On the other hand, if your MAC collection includes a lot of Superiors, Originals, and Chefs series knives -- you'll like the heck out of a Chef's Choice. No kidding. Those blades are very flexible and the rotary action of the machine doesn't make the blade chatter -- so you get a really nice edge. Better polish than a rollsharp, for sure.

Some things to think about,
BDL


----------



## cola-bear (Dec 30, 2008)

Thanks for you advice boar, and actually my entire set are all from the MAC Professional line (except the scalloped breadslicer, as there isnt a Pro variant). So maybe I will look into the 316, or 315S you mentioned, just because to really re-edge most of my knives, I need to put a good chunk of my day aside to get them all done. 

All of my knives get used, being an apprentice I am bounced all over my kitchen, doing different jobs, etc. So it's not like I just am sharpening my Gyoto or Satoku, I'm sharpening those, a boning, filet, paring, (and since the holiday season is now over) my god **** carving knife.

So it's time to see if I can find a retailer around here who sells either of those two models, thanks again for your time.


----------



## ak81 (Sep 15, 2011)

Can you recommend a sharpener that has a honing stage suitable for MAC knives?


----------

Task:
Reproduce word for word the part of the knife-sharpening thread starting at "So it's time" and ending at "for MAC knives?".

Data extract:
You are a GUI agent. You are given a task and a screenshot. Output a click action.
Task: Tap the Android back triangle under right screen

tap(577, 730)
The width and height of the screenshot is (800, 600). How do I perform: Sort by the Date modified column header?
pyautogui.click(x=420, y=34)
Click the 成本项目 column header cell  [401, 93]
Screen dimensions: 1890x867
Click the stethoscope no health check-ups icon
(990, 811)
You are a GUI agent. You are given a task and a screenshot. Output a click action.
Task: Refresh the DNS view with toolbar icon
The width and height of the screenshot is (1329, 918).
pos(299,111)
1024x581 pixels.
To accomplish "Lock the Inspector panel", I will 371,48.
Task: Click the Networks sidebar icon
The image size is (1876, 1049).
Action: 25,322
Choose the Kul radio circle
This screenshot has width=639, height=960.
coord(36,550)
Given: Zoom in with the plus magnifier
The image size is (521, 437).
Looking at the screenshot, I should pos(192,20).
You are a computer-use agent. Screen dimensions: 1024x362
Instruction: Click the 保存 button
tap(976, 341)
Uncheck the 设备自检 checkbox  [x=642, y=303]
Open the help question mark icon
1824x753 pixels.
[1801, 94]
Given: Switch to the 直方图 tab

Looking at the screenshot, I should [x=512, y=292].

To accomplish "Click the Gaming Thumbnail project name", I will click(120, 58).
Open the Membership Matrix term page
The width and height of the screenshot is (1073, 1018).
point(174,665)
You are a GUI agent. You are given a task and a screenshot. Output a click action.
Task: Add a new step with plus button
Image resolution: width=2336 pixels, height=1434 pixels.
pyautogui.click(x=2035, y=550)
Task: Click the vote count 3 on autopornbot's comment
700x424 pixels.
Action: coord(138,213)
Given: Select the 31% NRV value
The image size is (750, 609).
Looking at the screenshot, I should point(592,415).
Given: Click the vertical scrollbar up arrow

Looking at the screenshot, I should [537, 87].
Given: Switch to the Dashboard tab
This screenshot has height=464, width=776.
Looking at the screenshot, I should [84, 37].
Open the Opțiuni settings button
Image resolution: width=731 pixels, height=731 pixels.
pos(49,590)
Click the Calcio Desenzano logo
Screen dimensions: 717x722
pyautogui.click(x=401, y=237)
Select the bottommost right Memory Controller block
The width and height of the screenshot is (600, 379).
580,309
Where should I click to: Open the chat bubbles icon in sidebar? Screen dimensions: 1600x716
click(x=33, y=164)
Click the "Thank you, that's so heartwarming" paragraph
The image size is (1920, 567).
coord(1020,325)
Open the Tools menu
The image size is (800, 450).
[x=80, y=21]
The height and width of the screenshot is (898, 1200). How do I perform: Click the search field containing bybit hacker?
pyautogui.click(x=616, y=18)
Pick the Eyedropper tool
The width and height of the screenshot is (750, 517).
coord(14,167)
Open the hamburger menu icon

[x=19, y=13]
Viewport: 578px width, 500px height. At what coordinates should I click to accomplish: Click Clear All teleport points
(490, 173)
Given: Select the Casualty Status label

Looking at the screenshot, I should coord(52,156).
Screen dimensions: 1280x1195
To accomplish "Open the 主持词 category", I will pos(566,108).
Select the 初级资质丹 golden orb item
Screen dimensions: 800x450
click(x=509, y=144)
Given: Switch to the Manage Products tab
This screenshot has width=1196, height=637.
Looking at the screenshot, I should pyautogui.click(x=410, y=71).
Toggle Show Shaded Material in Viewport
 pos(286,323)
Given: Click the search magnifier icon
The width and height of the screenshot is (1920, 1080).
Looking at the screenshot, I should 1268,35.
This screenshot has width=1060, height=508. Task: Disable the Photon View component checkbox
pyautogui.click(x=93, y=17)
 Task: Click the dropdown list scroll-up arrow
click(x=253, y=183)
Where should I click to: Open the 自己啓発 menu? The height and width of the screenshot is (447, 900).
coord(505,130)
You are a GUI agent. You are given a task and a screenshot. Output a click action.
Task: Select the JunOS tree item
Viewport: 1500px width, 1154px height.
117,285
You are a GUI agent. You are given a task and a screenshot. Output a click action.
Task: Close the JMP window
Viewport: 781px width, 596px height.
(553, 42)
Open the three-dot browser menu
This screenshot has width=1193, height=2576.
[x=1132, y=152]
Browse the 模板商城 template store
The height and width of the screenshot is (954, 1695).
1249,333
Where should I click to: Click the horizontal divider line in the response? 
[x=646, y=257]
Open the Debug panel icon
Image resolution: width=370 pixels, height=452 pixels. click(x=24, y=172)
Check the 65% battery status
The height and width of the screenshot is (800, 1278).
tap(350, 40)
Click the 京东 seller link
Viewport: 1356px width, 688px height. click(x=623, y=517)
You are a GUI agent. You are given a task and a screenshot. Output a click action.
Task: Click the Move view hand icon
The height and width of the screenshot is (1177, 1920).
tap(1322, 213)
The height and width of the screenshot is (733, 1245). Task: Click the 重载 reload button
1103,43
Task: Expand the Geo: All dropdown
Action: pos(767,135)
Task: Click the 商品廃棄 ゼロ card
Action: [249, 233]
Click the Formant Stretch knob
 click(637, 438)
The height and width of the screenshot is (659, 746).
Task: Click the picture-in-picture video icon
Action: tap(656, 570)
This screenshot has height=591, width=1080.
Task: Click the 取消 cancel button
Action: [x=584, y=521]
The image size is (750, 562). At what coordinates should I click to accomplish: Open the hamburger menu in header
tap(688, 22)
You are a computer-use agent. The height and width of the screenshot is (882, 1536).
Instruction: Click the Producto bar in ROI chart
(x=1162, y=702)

Response to the exercise:
So it's time to see if I can find a retailer around here who sells either of those two models, thanks again for your time.


----------



## ak81 (Sep 15, 2011)

Can you recommend a sharpener that has a honing stage suitable for MAC knives?